Omitting sweet/salty/creamy greatly reduces the scope of cuisine.
ramesh31|4 years ago
I love this one. Want to convince someone with an unsophisticated palette that you are the greatest chef in history? Just start loading everything you make with butter and sugar. Salty and sweet === good to most people.
mark-r|4 years ago
anonymouse008|4 years ago
Taking the iPhone as the mass consumer computer, must mean that as a computing device the iPhone has very little taste…
Which in a sense I can definitely see…
Zircom|4 years ago
tartoran|4 years ago
laumars|4 years ago
With room sized speakers it’s not a problem because you’ll have multiple cones dedicated to the low end and usually some subs too. Thus it’s easy to have a rich low end without sacrificing the fidelity of the higher end. But with headphones that’s much harder to pull off. So you either have a flatter sound or a muffled high end. Thus having headphones that can have a super crisp top end while still still producing a rich and deep low end is very much desirable.
Benjamin_Dobell|4 years ago
It's perfectly reasonable to find bass a desirable quality. Depending on my mood I'll listen to music with lots of bass, or with little bass. However, I've zero desire to intentionally alter the frequency response so I'm hearing something different than the musicians and mixing engineer intended. Instead I'll just listen to appropriate music for my mood/taste.

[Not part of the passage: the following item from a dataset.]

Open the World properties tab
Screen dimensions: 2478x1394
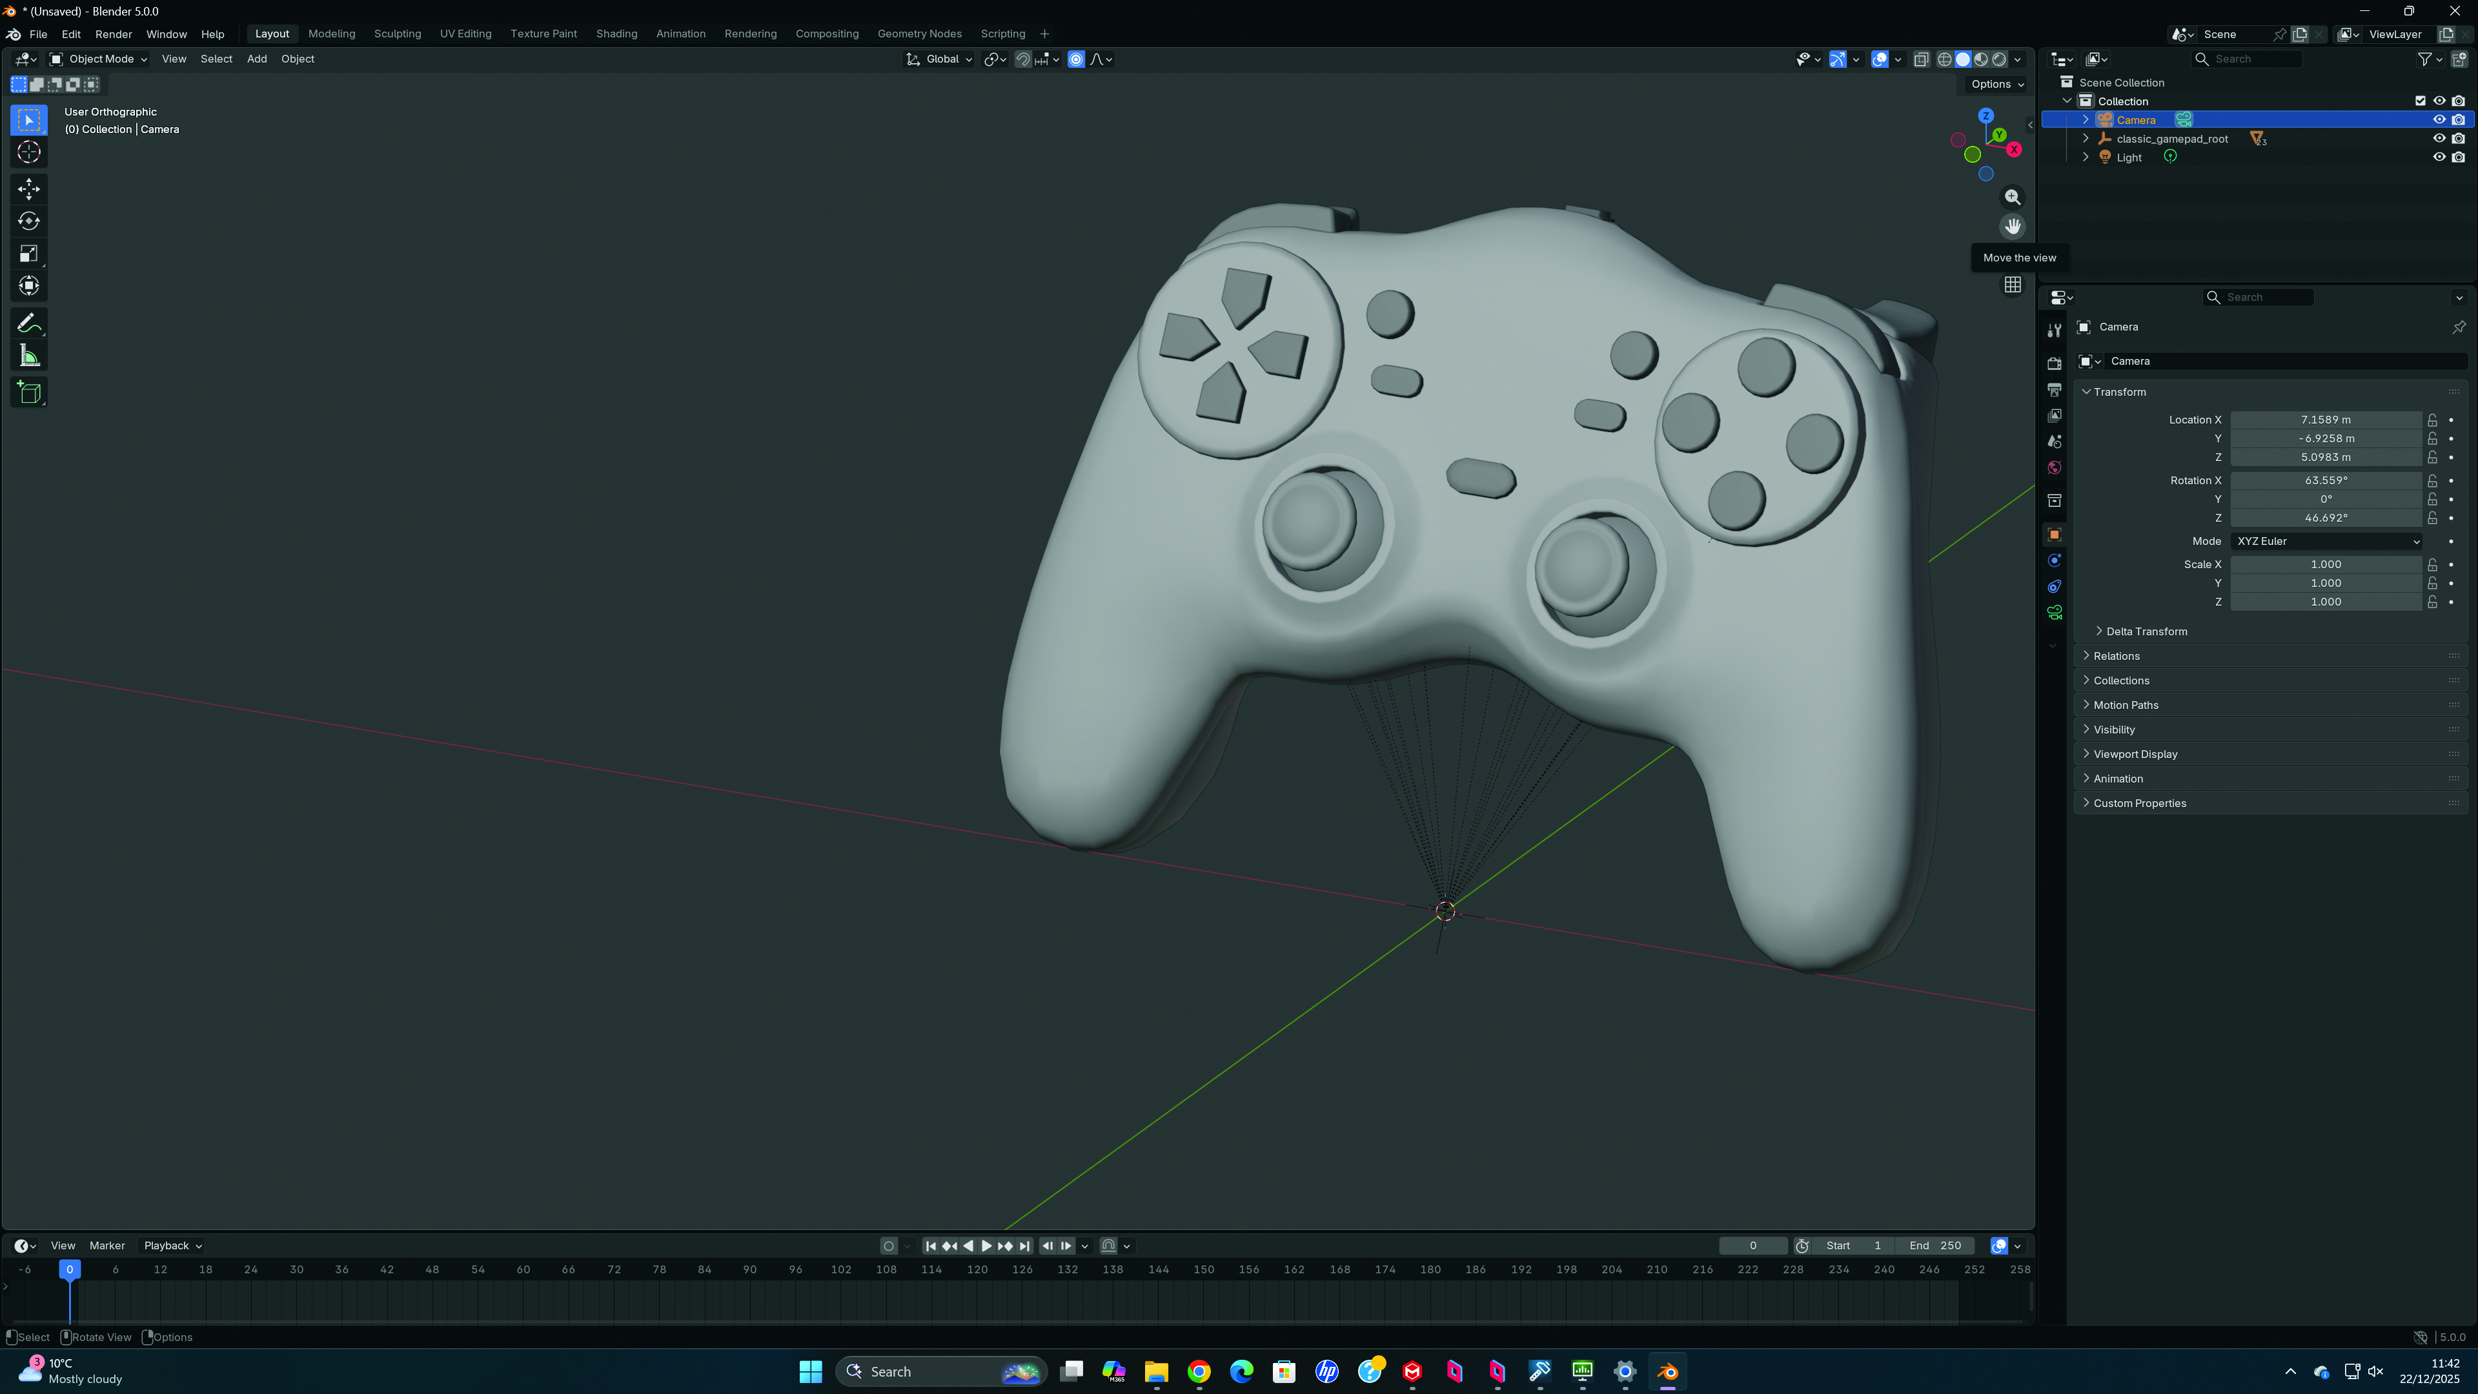(x=2055, y=467)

Intentionally having a non-flat frequency response is equivalent to adjusting the colour space / colour grading of your monitor to not accurately represent colours. You can do it, and there are reasons why you might want to do it temporarily e.g. blue light filtering in the evening. However, doing so permanently without a specific (medical?) reason is a bit unusual.
ShroudedNight|4 years ago
They were awful.
bcrosby95|4 years ago
It's probably best to think about it in terms of food. Your average person has an "unrefined" palate. Be it for food, drink, art, etc.
I think everyone has one of these in some areas of life. You can't be a connoisseur in every field - it takes too much energy.